[[ Listed entries open ]]

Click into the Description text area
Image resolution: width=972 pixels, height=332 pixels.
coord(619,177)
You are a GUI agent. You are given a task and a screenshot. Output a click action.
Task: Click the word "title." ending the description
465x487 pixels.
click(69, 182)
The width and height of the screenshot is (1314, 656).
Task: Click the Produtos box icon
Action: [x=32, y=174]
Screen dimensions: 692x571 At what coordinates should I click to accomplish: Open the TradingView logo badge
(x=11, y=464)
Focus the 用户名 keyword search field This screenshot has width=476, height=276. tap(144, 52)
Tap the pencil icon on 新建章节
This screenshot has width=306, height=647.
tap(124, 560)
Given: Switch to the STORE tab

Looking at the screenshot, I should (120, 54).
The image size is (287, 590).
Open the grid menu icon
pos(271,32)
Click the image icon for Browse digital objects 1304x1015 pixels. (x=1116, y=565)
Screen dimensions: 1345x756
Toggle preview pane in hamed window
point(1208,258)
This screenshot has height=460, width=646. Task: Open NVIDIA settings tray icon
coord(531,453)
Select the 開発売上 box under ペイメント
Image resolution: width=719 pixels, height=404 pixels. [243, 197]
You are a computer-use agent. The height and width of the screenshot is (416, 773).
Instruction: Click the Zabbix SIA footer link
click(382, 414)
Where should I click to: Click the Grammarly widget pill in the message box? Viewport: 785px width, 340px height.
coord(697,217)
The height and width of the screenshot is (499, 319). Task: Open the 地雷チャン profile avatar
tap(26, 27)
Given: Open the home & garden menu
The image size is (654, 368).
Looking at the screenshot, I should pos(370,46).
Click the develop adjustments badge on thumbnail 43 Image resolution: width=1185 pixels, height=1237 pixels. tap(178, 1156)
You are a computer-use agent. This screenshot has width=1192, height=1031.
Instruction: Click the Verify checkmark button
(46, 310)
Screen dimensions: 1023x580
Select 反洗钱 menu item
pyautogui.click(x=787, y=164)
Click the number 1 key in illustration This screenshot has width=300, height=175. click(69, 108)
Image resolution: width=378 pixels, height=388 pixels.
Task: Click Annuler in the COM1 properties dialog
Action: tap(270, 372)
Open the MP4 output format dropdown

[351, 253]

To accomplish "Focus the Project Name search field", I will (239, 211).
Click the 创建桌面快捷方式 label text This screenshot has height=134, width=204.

[[ Listed entries closed ]]

■ **What is needed**: Your answer should consist only of the lines from the one with "You are a computer-use agent. This" through the last line of the entries above, retyped exactly.

■ **Response**:
You are a computer-use agent. This screenshot has width=1192, height=1031.
Instruction: Click the Verify checkmark button
(46, 310)
Screen dimensions: 1023x580
Select 反洗钱 menu item
pyautogui.click(x=787, y=164)
Click the number 1 key in illustration This screenshot has width=300, height=175. click(69, 108)
Image resolution: width=378 pixels, height=388 pixels.
Task: Click Annuler in the COM1 properties dialog
Action: tap(270, 372)
Open the MP4 output format dropdown

[351, 253]

To accomplish "Focus the Project Name search field", I will (239, 211).
Click the 创建桌面快捷方式 label text This screenshot has height=134, width=204.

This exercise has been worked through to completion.